Oil palms (Elaeis guineensis) originated thousands of years ago in the forests of Western Africa. Still today, Guinea-Bissau is home to many wild palm trees. Communities harvest the big bunches of red fruits from the wild trees and process them artisanally, obtaining a dense, orange-colored oil with scents of tomato, fruit and spice. The delicious oil is also nutritious, with a high content of carotenoids and vitamin E.

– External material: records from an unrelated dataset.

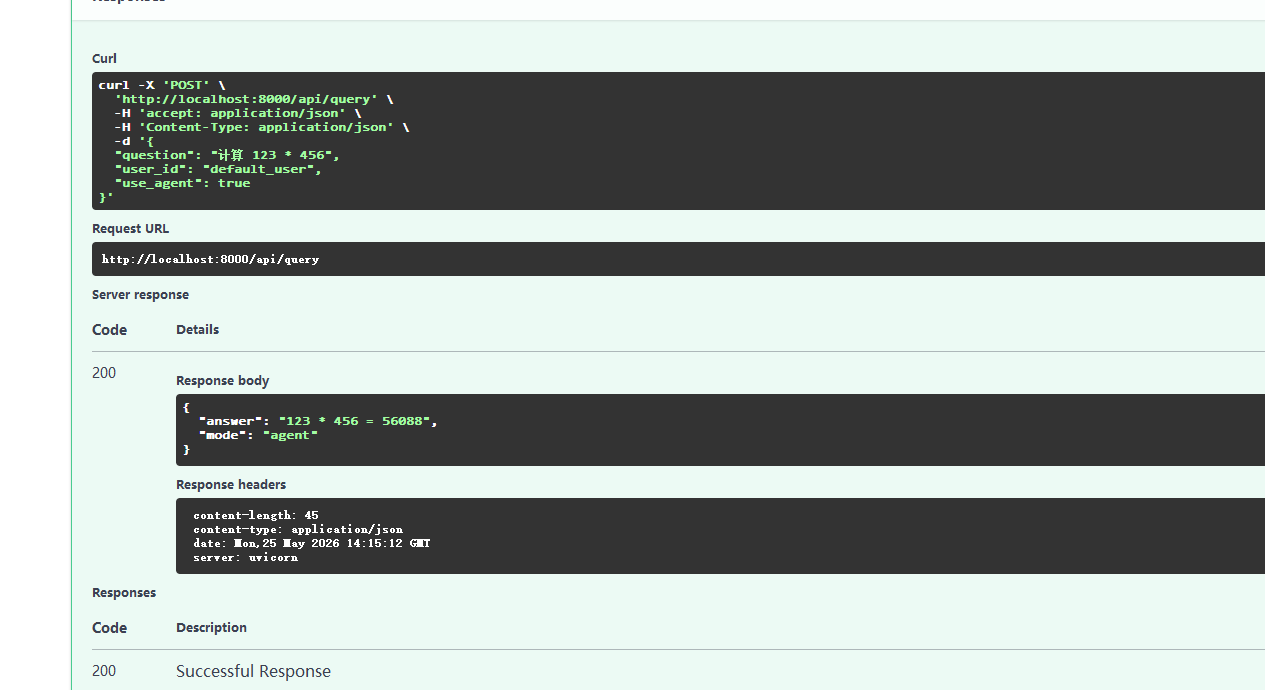Click the "use_agent": true line in curl
Viewport: 1265px width, 690px height.
click(x=182, y=183)
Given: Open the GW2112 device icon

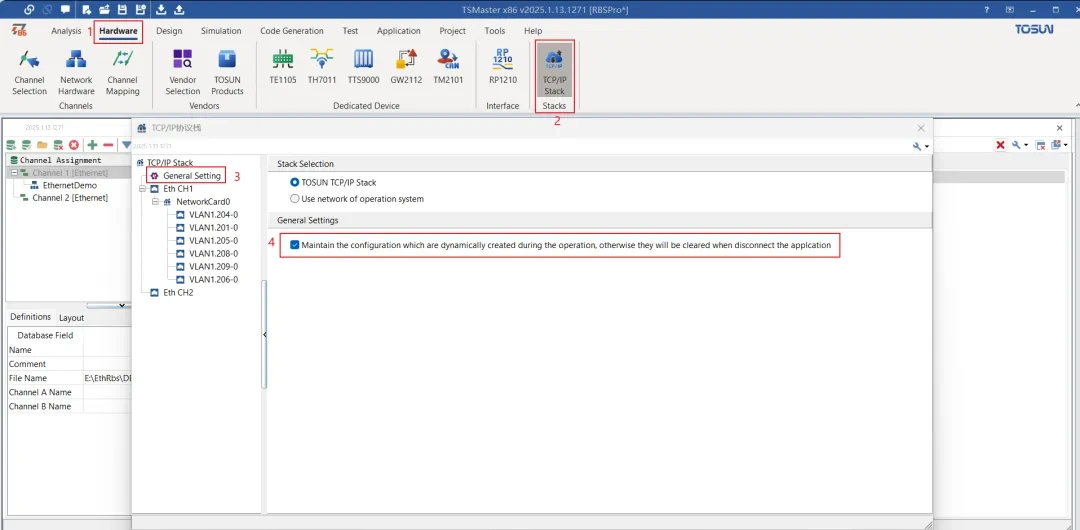Looking at the screenshot, I should point(407,66).
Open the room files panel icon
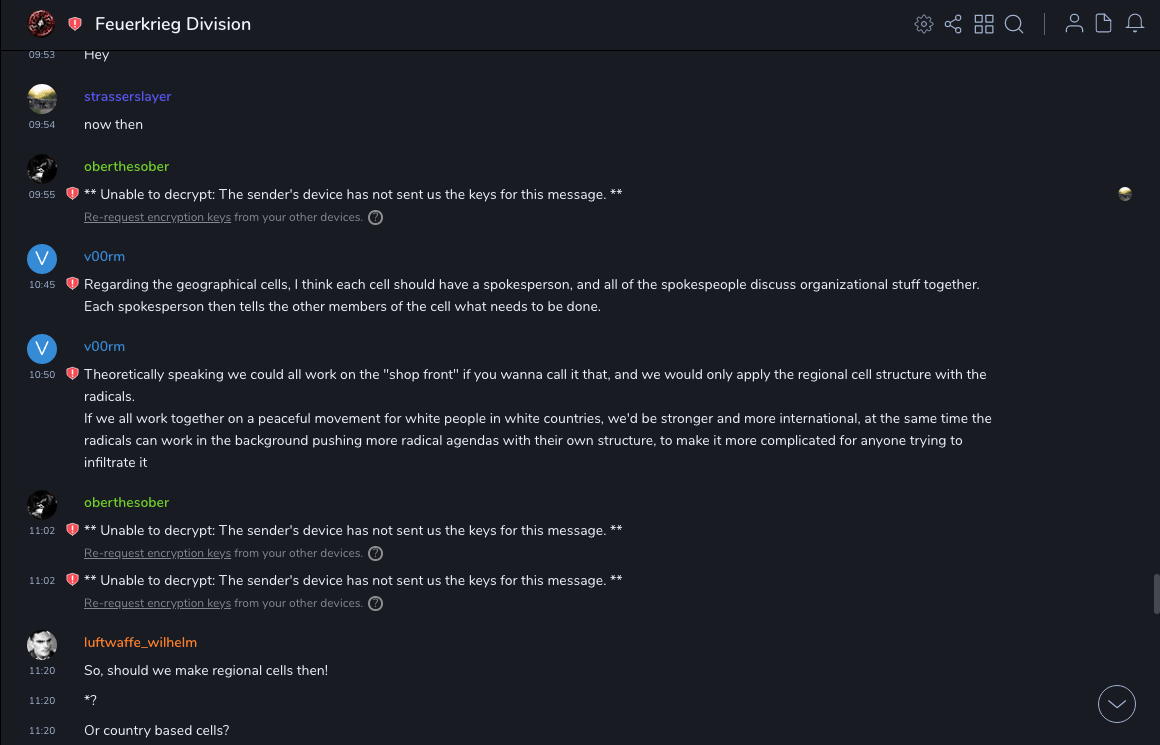Image resolution: width=1160 pixels, height=745 pixels. point(1104,24)
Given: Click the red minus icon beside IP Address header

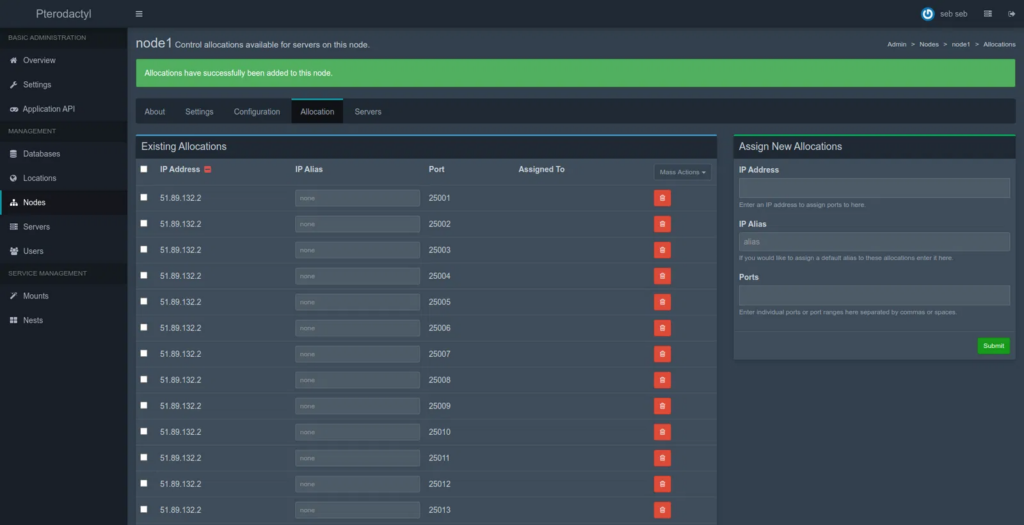Looking at the screenshot, I should tap(207, 170).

Men traditionally pick the fruits, while women are in charge of the long and laborious processing. Techniques vary slightly depending on the region and the ethnic group (such as Balanta or Manjaca) but certain steps are essential to obtaining a final oil of high quality. The bunches are left for a few days, covered by banana leaves, until they soften and the fruits become easier to remove. They are dried in the sun for one or two days before being boiled in a cauldron of water for a long time. The women then separate the kernels from the fruit pulp, a long and painstaking manual operation. Hot and cold water is added alternately to the pulp to facilitate the extraction of the oil, and the women start squeezing the pulp with their hands. As the oil rises to the surface, they collect it and separate it from the water. This process is repeated several times.
Palm oil and the fresh palm fruits are essential ingredients in traditional cuisine, cooked with meat, fish, vegetables or rice.

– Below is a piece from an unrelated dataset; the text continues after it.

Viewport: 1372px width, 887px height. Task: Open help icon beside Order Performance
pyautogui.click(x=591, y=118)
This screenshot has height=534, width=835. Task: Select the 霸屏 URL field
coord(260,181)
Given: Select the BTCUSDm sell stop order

International demand for palm oil-which is easy to produce, versatile and profitable-grew during the Industrial Revolution. Far East countries began investing in the product from the end of the 19th century, and by 1966 Malaysia and Indonesia had surpassed Africa's total palm oil production. The two Asian countries are still the world's leading producers, controlling 90 percent of global production with an output of over 45 million tons. In the last 20 years, the surface area dedicated to palm oil cultivation has tripled, and millions of hectares have been deforested to make way for intensive monocultures.
The refined, bleached and deodorized palm oil used in many prepared foods in the west bears no resemblance to the thick, fragrant sauce used to cook fish and vegetables in Guinea-Bissau.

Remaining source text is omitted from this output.